Try it
Reproduce the listing below precisely, leaving every line intact.

◆ ◆ ◆ ◆ ◆

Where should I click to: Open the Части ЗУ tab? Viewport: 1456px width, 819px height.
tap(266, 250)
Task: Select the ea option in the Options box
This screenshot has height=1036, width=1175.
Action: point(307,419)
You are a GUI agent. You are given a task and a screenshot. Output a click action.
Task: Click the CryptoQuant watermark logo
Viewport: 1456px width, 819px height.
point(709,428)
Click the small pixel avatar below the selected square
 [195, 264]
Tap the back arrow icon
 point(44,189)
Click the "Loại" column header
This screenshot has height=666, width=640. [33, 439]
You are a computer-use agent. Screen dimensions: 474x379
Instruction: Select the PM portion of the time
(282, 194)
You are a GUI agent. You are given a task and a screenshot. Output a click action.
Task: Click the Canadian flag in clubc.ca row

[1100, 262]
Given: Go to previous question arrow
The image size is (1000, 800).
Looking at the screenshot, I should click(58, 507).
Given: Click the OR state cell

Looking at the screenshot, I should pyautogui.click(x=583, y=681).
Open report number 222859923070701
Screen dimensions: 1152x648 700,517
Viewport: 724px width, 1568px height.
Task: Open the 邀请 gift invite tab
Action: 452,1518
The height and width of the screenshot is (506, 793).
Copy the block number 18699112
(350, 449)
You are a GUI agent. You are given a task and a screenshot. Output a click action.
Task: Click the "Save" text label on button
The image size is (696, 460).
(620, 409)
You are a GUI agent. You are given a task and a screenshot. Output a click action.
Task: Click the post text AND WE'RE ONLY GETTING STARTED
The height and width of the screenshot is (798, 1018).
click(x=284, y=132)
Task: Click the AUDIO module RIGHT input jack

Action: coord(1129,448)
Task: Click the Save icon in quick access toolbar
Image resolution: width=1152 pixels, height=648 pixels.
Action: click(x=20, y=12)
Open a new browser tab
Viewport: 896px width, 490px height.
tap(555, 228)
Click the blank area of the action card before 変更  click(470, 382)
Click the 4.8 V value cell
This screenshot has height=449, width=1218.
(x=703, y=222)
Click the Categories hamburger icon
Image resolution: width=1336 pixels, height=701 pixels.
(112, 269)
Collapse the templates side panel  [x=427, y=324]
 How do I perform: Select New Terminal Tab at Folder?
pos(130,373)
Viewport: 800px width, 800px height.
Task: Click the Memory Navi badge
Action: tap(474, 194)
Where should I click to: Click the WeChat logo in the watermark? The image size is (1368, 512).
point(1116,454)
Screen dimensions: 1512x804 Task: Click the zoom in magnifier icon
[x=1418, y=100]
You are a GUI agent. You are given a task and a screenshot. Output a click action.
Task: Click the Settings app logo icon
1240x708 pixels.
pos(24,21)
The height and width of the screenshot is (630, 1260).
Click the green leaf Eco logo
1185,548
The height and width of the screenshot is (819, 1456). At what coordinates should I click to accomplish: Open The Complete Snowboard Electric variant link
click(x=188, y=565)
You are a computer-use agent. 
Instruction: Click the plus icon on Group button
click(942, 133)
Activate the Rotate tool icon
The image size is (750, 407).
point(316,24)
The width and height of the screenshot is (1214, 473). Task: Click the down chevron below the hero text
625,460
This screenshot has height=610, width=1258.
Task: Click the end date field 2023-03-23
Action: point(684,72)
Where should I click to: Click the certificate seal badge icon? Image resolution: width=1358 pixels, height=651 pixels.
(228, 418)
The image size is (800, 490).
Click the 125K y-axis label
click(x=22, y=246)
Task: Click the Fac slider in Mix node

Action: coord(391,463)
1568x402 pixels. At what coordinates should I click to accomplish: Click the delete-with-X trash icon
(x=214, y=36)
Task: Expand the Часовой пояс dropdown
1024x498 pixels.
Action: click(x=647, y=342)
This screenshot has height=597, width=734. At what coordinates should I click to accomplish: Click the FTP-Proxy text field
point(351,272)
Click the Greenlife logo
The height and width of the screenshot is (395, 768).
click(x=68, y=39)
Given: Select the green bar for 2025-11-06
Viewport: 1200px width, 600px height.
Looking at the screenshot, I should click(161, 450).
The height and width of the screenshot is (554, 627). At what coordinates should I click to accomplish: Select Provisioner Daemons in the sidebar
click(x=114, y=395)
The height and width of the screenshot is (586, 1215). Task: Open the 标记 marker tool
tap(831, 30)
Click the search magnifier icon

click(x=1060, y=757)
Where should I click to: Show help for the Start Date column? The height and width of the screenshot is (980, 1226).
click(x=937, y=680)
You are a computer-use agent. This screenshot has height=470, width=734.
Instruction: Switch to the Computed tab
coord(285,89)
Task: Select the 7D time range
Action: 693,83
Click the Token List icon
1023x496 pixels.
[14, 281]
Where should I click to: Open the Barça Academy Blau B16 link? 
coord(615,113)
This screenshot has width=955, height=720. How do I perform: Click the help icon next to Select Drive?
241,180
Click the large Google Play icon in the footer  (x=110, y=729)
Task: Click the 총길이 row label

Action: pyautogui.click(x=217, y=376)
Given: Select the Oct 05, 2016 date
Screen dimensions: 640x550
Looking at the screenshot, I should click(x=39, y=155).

◆ ◆ ◆ ◆ ◆

Response to this task
Where should I click to: Open the Части ЗУ tab? Viewport: 1456px width, 819px height.
tap(266, 250)
Task: Select the ea option in the Options box
This screenshot has height=1036, width=1175.
Action: point(307,419)
You are a GUI agent. You are given a task and a screenshot. Output a click action.
Task: Click the CryptoQuant watermark logo
Viewport: 1456px width, 819px height.
point(709,428)
Click the small pixel avatar below the selected square
 [195, 264]
Tap the back arrow icon
 point(44,189)
Click the "Loại" column header
This screenshot has height=666, width=640. [33, 439]
You are a computer-use agent. Screen dimensions: 474x379
Instruction: Select the PM portion of the time
(282, 194)
You are a GUI agent. You are given a task and a screenshot. Output a click action.
Task: Click the Canadian flag in clubc.ca row

[1100, 262]
Given: Go to previous question arrow
The image size is (1000, 800).
Looking at the screenshot, I should click(58, 507).
Given: Click the OR state cell

Looking at the screenshot, I should pyautogui.click(x=583, y=681).
Open report number 222859923070701
Screen dimensions: 1152x648 700,517
Viewport: 724px width, 1568px height.
Task: Open the 邀请 gift invite tab
Action: 452,1518
The height and width of the screenshot is (506, 793).
Copy the block number 18699112
(350, 449)
You are a GUI agent. You are given a task and a screenshot. Output a click action.
Task: Click the "Save" text label on button
The image size is (696, 460).
(620, 409)
You are a GUI agent. You are given a task and a screenshot. Output a click action.
Task: Click the post text AND WE'RE ONLY GETTING STARTED
The height and width of the screenshot is (798, 1018).
click(x=284, y=132)
Task: Click the AUDIO module RIGHT input jack

Action: coord(1129,448)
Task: Click the Save icon in quick access toolbar
Image resolution: width=1152 pixels, height=648 pixels.
Action: click(x=20, y=12)
Open a new browser tab
Viewport: 896px width, 490px height.
tap(555, 228)
Click the blank area of the action card before 変更  click(470, 382)
Click the 4.8 V value cell
This screenshot has height=449, width=1218.
(x=703, y=222)
Click the Categories hamburger icon
Image resolution: width=1336 pixels, height=701 pixels.
(112, 269)
Collapse the templates side panel  [x=427, y=324]
 How do I perform: Select New Terminal Tab at Folder?
pos(130,373)
Viewport: 800px width, 800px height.
Task: Click the Memory Navi badge
Action: tap(474, 194)
Where should I click to: Click the WeChat logo in the watermark? The image size is (1368, 512).
point(1116,454)
Screen dimensions: 1512x804 Task: Click the zoom in magnifier icon
[x=1418, y=100]
You are a GUI agent. You are given a task and a screenshot. Output a click action.
Task: Click the Settings app logo icon
1240x708 pixels.
pos(24,21)
The height and width of the screenshot is (630, 1260).
Click the green leaf Eco logo
1185,548
The height and width of the screenshot is (819, 1456). At what coordinates should I click to accomplish: Open The Complete Snowboard Electric variant link
click(x=188, y=565)
You are a computer-use agent. 
Instruction: Click the plus icon on Group button
click(942, 133)
Activate the Rotate tool icon
The image size is (750, 407).
point(316,24)
The width and height of the screenshot is (1214, 473). Task: Click the down chevron below the hero text
625,460
This screenshot has height=610, width=1258.
Task: Click the end date field 2023-03-23
Action: point(684,72)
Where should I click to: Click the certificate seal badge icon? Image resolution: width=1358 pixels, height=651 pixels.
(228, 418)
The image size is (800, 490).
Click the 125K y-axis label
click(x=22, y=246)
Task: Click the Fac slider in Mix node

Action: coord(391,463)
1568x402 pixels. At what coordinates should I click to accomplish: Click the delete-with-X trash icon
(x=214, y=36)
Task: Expand the Часовой пояс dropdown
1024x498 pixels.
Action: click(x=647, y=342)
This screenshot has height=597, width=734. At what coordinates should I click to accomplish: Click the FTP-Proxy text field
point(351,272)
Click the Greenlife logo
The height and width of the screenshot is (395, 768).
click(x=68, y=39)
Given: Select the green bar for 2025-11-06
Viewport: 1200px width, 600px height.
Looking at the screenshot, I should click(161, 450).
The height and width of the screenshot is (554, 627). At what coordinates should I click to accomplish: Select Provisioner Daemons in the sidebar
click(x=114, y=395)
The height and width of the screenshot is (586, 1215). Task: Open the 标记 marker tool
tap(831, 30)
Click the search magnifier icon

click(x=1060, y=757)
Where should I click to: Show help for the Start Date column? The height and width of the screenshot is (980, 1226).
click(x=937, y=680)
You are a computer-use agent. This screenshot has height=470, width=734.
Instruction: Switch to the Computed tab
coord(285,89)
Task: Select the 7D time range
Action: 693,83
Click the Token List icon
1023x496 pixels.
[14, 281]
Where should I click to: Open the Barça Academy Blau B16 link? 
coord(615,113)
This screenshot has width=955, height=720. How do I perform: Click the help icon next to Select Drive?
241,180
Click the large Google Play icon in the footer  (x=110, y=729)
Task: Click the 총길이 row label

Action: pyautogui.click(x=217, y=376)
Given: Select the Oct 05, 2016 date
Screen dimensions: 640x550
Looking at the screenshot, I should click(x=39, y=155).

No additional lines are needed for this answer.